W listopadzie częściej niż zwykle myślimy o przemijaniu. Jesienna aura, szarość dnia, zapach liści i światło zniczy. Wszystko to maluje portret kruchości i ulotności ludzkiego życia. I jak co roku o tej porze, jeszcze raz dochodzi do głosu wątek przemijalności, bo nic na tym świecie nie jest na zawsze. Między tym, co było, a tym co będzie jest tu i teraz, nieustannie pchane przez czas.
Kruchość życia otwiera nas na szukanie tego, co stałe: Boga, który był, jest i będzie, stały i niezmienny. Tego, który jest ponad przemijalnością i ma moc nadać nową jakość temu, co ulotne i przemijalne. On – Bóg może pokazać nam prawdziwą wartość każdej godziny oraz lat, nauczyć mądrości, która poprowadzi nas właściwymi torami po drogach przemijalności.

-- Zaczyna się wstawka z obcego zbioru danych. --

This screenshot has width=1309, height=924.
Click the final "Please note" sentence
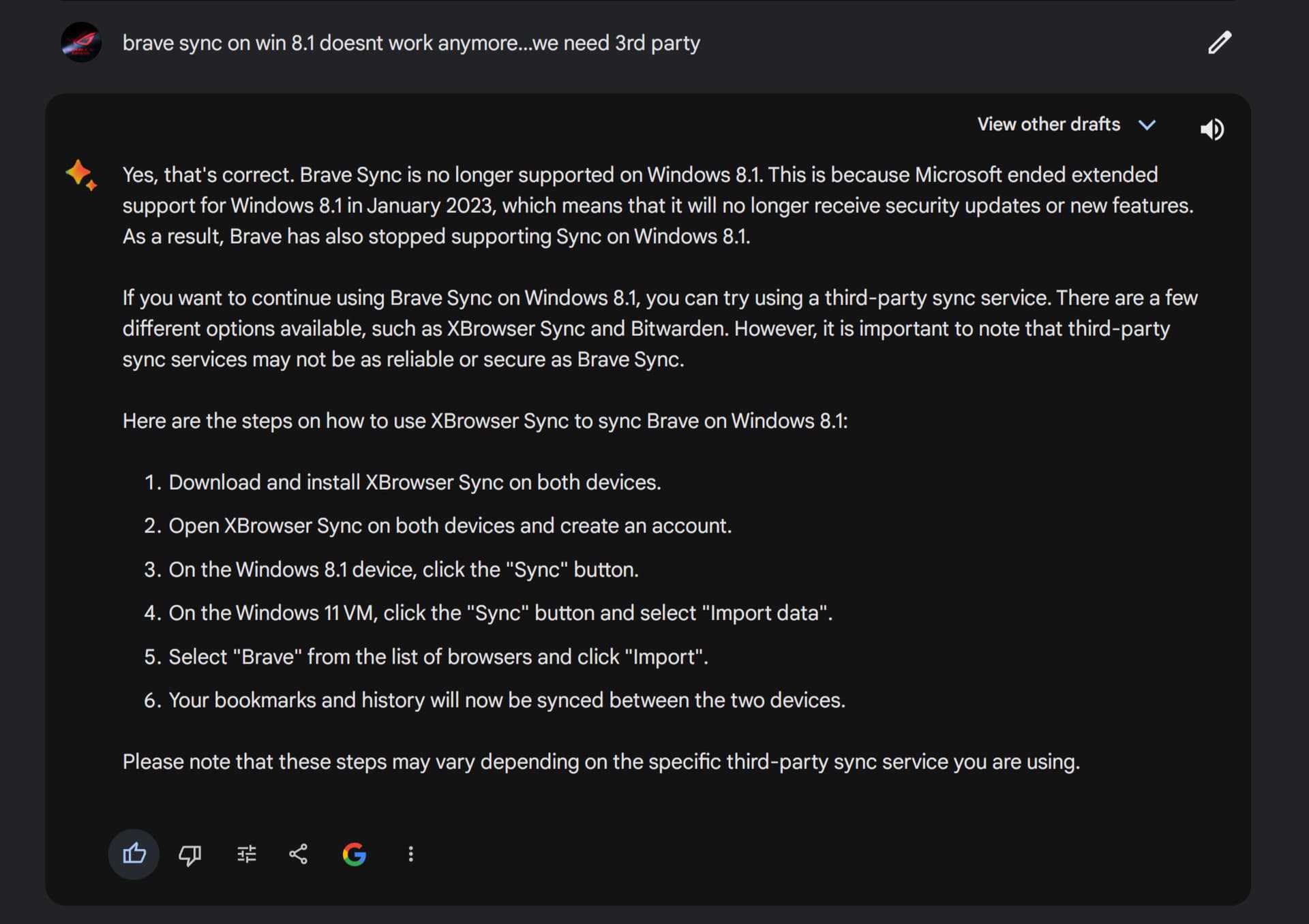pyautogui.click(x=601, y=762)
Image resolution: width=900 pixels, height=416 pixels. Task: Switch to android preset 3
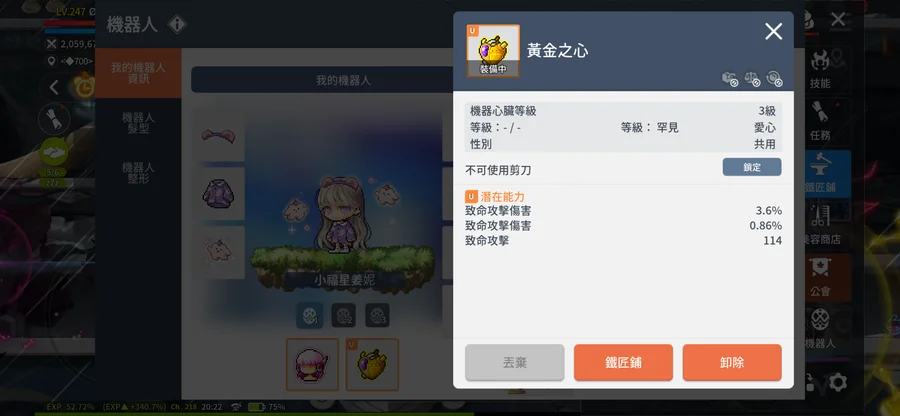pyautogui.click(x=377, y=316)
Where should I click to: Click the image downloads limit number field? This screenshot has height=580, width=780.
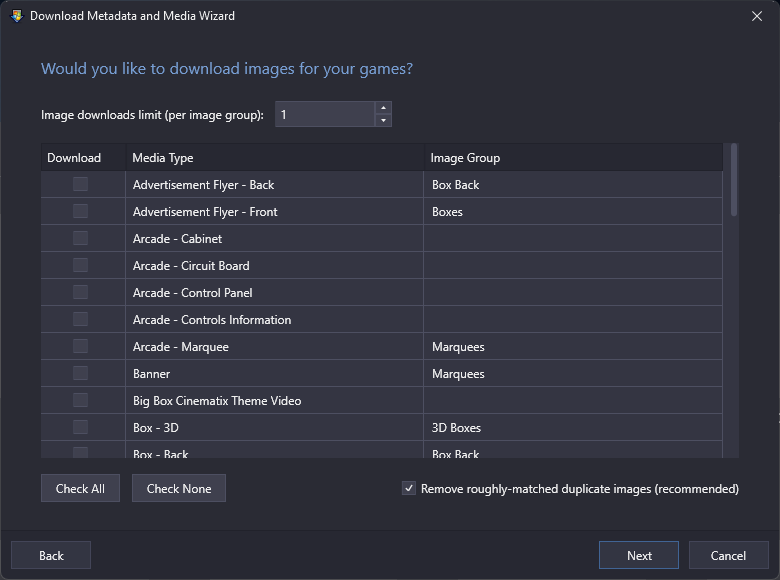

Naszą szkolną tradycją stało się już, że każdego roku na początku listopada udajemy się na cmentarz, żeby nad grobami zmarłych w chwili zadumy pomodlić się. 2 listopada cała społeczność szkolna udała się na cmentarz, aby podczas wspólnej modlitwy polecić zmarłych nauczycieli, pracowników, rodziców spoczywających w tym miejscu, jak również na innych cmentarzach. W tych intencjach, jak również wszystkich, którzy zostali pomordowani w czasie wojen, walk o wolność, a miejsca ich pochówku są nieznane ks. Stanisław Kurcap poprowadził modlitwę. Uczniowie na grobach swoich bliskich zapalili znicz- symbol pamięci.